======== EXERCISE MATERIALS
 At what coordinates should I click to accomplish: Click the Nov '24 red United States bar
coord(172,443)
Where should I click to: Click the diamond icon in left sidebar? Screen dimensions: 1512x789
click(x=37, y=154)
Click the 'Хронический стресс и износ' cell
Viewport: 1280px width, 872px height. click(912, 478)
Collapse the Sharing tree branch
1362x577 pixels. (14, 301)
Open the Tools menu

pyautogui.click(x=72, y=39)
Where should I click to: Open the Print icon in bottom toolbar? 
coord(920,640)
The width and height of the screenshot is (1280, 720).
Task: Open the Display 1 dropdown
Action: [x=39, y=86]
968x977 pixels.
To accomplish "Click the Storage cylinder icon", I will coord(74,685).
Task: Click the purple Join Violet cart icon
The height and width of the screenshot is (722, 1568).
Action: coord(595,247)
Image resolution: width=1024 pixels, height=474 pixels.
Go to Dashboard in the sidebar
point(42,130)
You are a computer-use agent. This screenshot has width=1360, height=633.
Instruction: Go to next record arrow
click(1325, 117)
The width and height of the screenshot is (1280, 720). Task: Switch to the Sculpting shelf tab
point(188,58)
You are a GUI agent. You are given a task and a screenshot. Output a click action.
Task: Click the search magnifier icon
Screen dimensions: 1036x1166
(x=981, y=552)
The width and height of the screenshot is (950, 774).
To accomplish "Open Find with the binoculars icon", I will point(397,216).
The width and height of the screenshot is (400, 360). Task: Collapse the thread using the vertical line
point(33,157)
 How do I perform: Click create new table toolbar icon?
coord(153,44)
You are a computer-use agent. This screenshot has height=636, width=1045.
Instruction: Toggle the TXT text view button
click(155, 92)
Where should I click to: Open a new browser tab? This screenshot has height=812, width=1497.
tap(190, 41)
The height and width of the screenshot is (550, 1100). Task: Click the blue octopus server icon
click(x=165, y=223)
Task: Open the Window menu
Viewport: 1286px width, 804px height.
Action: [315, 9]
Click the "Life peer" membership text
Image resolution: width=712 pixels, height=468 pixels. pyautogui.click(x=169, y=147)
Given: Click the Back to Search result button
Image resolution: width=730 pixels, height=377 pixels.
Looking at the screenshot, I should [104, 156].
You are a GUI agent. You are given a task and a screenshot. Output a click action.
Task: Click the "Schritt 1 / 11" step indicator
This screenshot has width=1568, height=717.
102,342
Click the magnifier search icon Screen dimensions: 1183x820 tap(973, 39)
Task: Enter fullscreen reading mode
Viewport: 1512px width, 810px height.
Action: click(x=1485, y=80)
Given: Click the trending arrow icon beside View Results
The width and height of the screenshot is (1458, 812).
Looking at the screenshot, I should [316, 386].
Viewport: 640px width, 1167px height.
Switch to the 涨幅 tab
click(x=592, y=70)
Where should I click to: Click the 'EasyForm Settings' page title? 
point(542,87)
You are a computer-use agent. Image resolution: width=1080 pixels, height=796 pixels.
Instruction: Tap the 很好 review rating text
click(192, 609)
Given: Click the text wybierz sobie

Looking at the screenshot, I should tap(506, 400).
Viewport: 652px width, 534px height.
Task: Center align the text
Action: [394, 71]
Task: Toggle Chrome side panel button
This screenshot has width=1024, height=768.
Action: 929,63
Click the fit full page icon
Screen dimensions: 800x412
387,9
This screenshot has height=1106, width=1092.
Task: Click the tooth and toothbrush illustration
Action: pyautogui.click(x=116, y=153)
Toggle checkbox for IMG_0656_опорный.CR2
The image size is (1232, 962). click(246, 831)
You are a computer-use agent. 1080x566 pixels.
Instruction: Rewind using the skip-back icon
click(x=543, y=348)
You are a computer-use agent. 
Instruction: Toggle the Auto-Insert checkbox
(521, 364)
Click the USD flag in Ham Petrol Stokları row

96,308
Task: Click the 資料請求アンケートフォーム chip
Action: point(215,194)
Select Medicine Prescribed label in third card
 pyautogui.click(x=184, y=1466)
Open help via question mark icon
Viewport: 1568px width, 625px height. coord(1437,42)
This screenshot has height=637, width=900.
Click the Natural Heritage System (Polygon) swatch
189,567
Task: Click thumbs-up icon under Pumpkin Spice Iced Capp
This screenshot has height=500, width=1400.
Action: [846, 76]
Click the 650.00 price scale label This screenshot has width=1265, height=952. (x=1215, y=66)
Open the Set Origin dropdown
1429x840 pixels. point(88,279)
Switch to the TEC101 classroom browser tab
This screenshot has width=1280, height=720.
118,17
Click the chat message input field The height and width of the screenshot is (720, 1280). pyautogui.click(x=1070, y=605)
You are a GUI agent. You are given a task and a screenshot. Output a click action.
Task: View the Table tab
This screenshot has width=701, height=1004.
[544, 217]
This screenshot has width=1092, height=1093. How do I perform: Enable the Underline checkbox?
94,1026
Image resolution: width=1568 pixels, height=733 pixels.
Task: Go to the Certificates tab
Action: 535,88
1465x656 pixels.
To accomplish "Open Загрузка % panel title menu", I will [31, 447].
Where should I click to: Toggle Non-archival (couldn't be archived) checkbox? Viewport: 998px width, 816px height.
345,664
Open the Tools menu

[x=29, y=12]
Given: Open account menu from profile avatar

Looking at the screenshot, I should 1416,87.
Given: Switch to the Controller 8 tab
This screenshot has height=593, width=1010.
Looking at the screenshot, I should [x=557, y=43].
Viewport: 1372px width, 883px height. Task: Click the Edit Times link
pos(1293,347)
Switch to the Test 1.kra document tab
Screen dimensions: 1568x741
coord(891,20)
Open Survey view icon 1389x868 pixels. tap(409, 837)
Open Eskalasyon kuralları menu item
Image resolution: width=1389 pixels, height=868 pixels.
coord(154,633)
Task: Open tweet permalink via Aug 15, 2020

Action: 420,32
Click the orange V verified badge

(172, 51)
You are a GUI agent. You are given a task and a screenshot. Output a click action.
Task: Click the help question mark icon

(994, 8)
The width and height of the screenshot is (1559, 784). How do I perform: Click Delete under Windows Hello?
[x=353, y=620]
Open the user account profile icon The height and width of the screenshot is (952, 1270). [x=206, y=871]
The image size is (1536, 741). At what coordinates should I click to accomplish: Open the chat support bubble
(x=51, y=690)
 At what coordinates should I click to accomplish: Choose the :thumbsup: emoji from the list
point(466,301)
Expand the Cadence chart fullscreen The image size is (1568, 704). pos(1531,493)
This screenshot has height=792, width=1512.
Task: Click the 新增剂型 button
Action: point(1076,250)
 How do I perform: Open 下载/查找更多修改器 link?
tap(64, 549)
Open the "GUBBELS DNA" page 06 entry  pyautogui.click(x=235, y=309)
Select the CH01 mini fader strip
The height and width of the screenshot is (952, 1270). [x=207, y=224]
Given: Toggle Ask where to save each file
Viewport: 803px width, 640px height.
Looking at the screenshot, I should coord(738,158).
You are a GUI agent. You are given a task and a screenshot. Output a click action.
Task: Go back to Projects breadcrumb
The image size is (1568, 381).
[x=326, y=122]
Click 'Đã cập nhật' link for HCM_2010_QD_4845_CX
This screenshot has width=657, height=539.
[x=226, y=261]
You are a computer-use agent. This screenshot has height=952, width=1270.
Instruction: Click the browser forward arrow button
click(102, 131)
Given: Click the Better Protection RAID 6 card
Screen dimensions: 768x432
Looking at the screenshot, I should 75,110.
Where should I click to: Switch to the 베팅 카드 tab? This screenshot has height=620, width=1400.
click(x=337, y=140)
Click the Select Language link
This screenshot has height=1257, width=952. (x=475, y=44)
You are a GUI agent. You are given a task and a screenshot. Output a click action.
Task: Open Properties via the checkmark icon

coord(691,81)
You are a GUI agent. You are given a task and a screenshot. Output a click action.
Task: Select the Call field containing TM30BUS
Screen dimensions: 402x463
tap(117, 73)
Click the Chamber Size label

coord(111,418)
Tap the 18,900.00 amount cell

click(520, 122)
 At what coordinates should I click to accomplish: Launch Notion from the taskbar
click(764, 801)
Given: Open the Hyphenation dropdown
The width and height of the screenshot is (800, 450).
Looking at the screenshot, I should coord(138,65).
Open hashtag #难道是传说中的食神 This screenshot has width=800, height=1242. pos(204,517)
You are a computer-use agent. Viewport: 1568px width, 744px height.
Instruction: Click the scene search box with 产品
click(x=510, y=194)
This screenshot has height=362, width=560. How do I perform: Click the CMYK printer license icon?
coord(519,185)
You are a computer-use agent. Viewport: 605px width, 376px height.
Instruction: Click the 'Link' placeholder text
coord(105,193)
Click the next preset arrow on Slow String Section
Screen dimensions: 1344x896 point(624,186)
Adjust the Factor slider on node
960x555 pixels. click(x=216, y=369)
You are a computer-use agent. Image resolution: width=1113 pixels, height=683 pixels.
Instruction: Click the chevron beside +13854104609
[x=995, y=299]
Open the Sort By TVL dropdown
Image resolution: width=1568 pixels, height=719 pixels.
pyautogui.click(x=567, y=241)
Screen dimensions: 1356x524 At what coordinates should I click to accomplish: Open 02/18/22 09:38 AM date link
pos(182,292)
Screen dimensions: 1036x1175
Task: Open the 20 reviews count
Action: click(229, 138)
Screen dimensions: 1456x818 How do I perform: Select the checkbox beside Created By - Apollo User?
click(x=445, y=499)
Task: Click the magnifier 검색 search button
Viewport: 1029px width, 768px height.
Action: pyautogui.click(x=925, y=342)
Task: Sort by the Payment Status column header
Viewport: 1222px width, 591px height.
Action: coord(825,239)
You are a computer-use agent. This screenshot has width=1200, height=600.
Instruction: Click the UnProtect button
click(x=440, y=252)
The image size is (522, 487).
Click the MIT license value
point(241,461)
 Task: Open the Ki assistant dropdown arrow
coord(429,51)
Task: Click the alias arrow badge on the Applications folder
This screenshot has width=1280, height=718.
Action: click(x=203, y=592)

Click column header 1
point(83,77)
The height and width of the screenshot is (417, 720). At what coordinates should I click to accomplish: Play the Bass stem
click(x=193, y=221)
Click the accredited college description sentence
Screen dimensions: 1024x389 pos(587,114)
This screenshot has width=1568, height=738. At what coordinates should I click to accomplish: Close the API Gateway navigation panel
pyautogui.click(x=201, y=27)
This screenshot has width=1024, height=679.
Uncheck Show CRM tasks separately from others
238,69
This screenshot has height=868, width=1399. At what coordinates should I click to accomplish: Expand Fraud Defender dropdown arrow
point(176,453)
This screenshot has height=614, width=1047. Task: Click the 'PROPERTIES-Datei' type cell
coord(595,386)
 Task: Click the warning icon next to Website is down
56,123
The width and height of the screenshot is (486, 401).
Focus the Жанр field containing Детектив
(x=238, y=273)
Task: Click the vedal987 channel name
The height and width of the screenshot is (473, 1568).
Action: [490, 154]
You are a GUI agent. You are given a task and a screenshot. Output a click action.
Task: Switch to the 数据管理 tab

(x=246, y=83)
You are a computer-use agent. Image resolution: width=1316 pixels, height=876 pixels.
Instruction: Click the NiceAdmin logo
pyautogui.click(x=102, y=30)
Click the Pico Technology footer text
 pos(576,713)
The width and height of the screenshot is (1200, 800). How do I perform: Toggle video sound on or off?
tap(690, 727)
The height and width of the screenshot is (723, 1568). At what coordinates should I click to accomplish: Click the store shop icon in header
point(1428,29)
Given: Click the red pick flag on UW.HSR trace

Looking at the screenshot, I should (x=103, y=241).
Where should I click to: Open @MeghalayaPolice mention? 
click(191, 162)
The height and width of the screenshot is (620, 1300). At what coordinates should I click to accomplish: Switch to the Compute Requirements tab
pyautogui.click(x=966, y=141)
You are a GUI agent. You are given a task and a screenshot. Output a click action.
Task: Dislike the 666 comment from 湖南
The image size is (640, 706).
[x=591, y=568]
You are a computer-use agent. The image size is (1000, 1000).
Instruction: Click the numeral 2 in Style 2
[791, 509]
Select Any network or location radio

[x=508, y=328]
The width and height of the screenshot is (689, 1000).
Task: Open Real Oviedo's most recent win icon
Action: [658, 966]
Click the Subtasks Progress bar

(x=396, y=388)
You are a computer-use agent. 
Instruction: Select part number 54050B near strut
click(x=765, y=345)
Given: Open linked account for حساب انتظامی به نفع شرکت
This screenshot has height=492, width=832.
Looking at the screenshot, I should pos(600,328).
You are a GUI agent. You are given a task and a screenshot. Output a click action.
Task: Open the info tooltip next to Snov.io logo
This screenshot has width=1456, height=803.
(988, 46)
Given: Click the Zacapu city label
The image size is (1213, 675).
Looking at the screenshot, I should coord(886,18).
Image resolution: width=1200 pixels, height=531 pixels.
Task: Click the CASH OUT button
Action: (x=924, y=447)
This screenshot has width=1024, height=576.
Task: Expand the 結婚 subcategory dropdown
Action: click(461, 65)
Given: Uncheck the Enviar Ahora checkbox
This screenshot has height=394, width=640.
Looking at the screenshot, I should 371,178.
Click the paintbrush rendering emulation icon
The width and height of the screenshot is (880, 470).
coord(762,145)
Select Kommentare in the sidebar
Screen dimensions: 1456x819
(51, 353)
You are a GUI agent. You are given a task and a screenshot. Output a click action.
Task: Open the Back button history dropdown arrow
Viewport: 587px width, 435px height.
================
• WHAT IS ASKED
Copy out the data word for word, from the line that contains "At what coordinates should I click to accomplish: Launch" through the line that contains "960x555 pixels. click(x=216, y=369)", with both of those lines included.

• WRITTEN RESPONSE
 At what coordinates should I click to accomplish: Launch Notion from the taskbar
click(764, 801)
Given: Open the Hyphenation dropdown
The width and height of the screenshot is (800, 450).
Looking at the screenshot, I should coord(138,65).
Open hashtag #难道是传说中的食神 This screenshot has width=800, height=1242. pos(204,517)
You are a computer-use agent. Viewport: 1568px width, 744px height.
Instruction: Click the scene search box with 产品
click(x=510, y=194)
This screenshot has height=362, width=560. How do I perform: Click the CMYK printer license icon?
coord(519,185)
You are a computer-use agent. Viewport: 605px width, 376px height.
Instruction: Click the 'Link' placeholder text
coord(105,193)
Click the next preset arrow on Slow String Section
Screen dimensions: 1344x896 point(624,186)
Adjust the Factor slider on node
960x555 pixels. click(x=216, y=369)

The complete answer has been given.